Reproduce the material below word for word, omitting the pictures.
§
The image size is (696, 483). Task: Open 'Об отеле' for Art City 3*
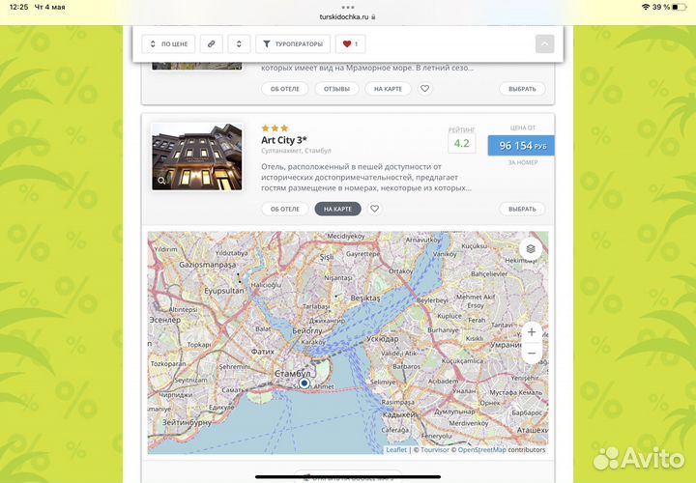(x=284, y=209)
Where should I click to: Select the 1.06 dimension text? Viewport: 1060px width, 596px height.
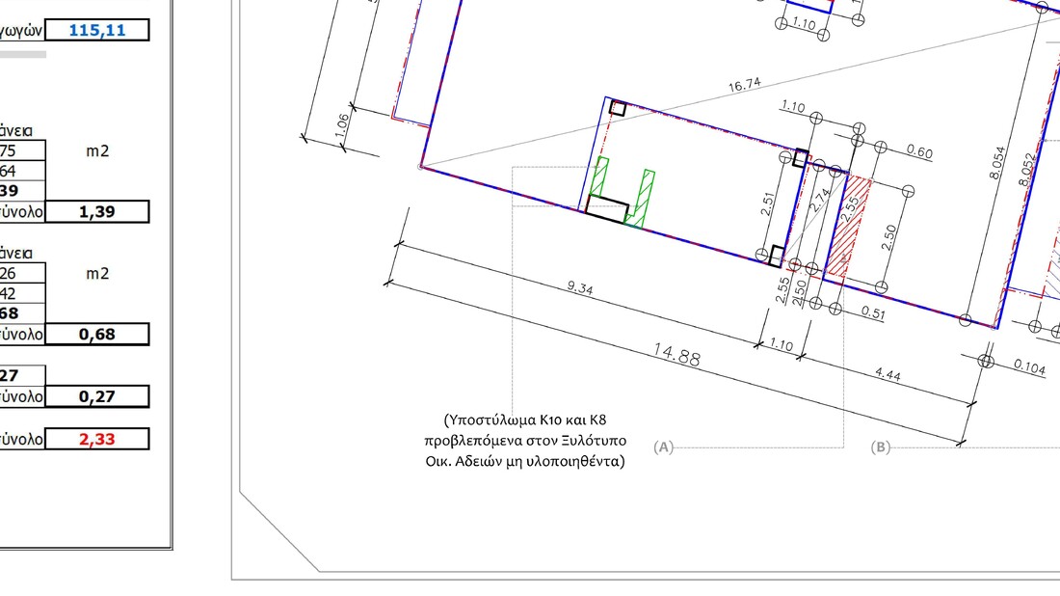(x=345, y=126)
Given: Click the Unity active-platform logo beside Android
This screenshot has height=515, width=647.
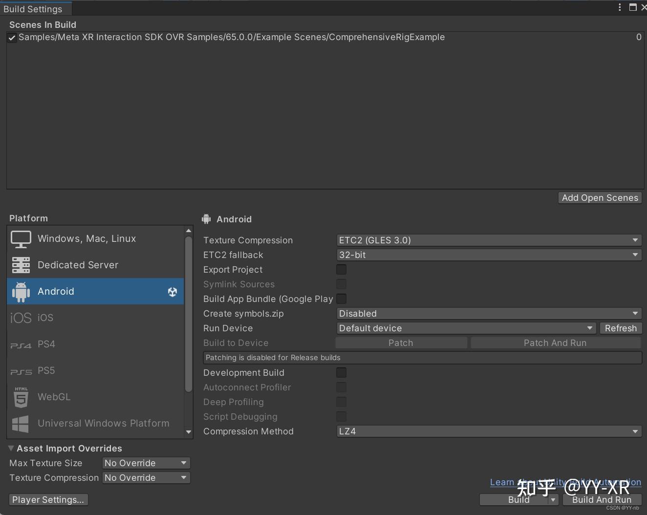Looking at the screenshot, I should coord(172,292).
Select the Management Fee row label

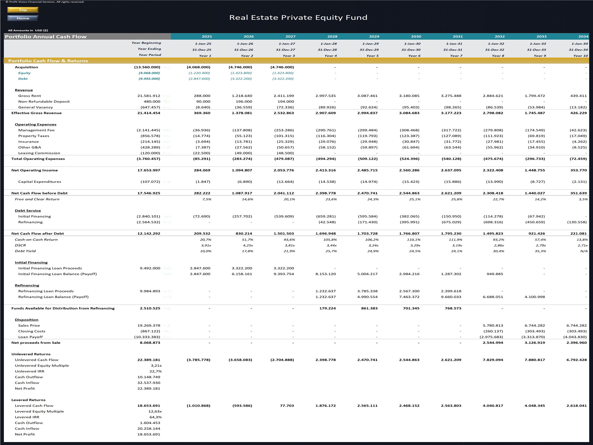point(36,130)
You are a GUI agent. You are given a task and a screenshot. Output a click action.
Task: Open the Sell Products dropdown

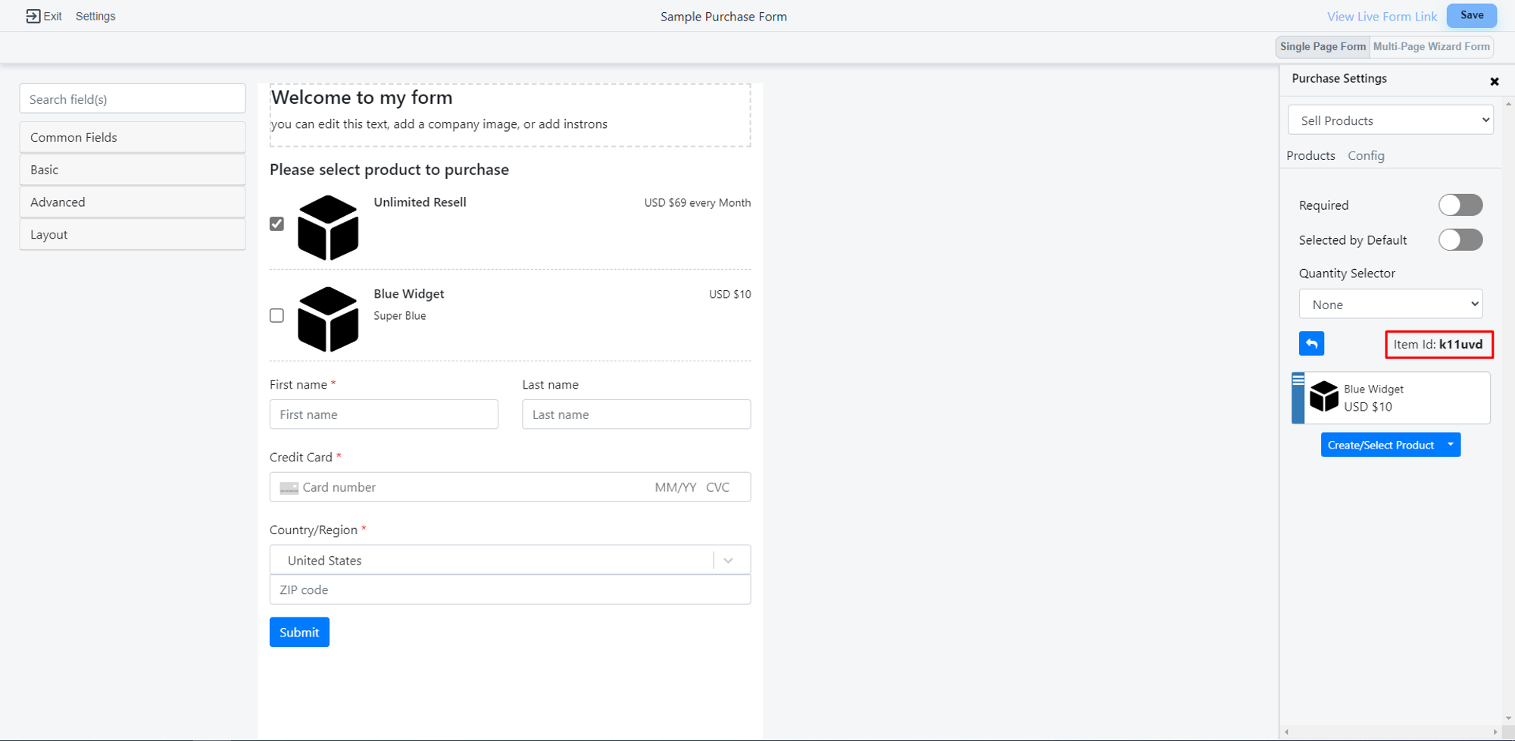1390,120
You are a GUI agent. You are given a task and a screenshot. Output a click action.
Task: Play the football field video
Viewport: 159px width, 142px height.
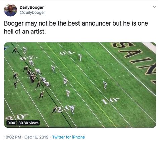pos(80,85)
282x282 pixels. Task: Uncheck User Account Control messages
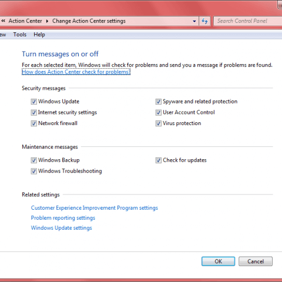159,113
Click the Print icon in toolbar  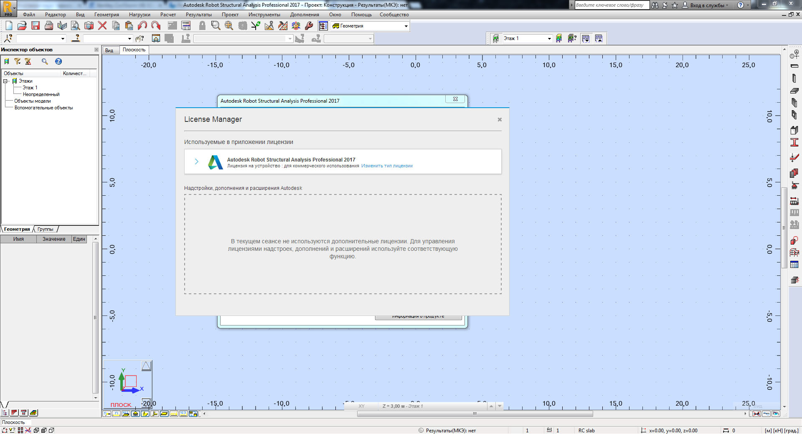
§
▶ **RESPONSE TO THIS EXERCISE**:
The image size is (696, 483). Task: Open 'Об отеле' for Art City 3*
(x=284, y=209)
Where should I click to: Select the 1.06 dimension text? Viewport: 1060px width, 596px height.
(x=345, y=126)
Given: Click the Unity active-platform logo beside Android
This screenshot has height=515, width=647.
Looking at the screenshot, I should coord(172,292).
Select the Management Fee row label

point(36,130)
You are a GUI agent. You are given a task and a screenshot. Output a click action.
Task: Open the Sell Products dropdown

1390,120
You are a GUI agent. You are given a task and a screenshot. Output a click action.
Task: Play the football field video
Viewport: 159px width, 142px height.
pos(80,85)
282x282 pixels. Task: Uncheck User Account Control messages
159,113
Click the Print icon in toolbar  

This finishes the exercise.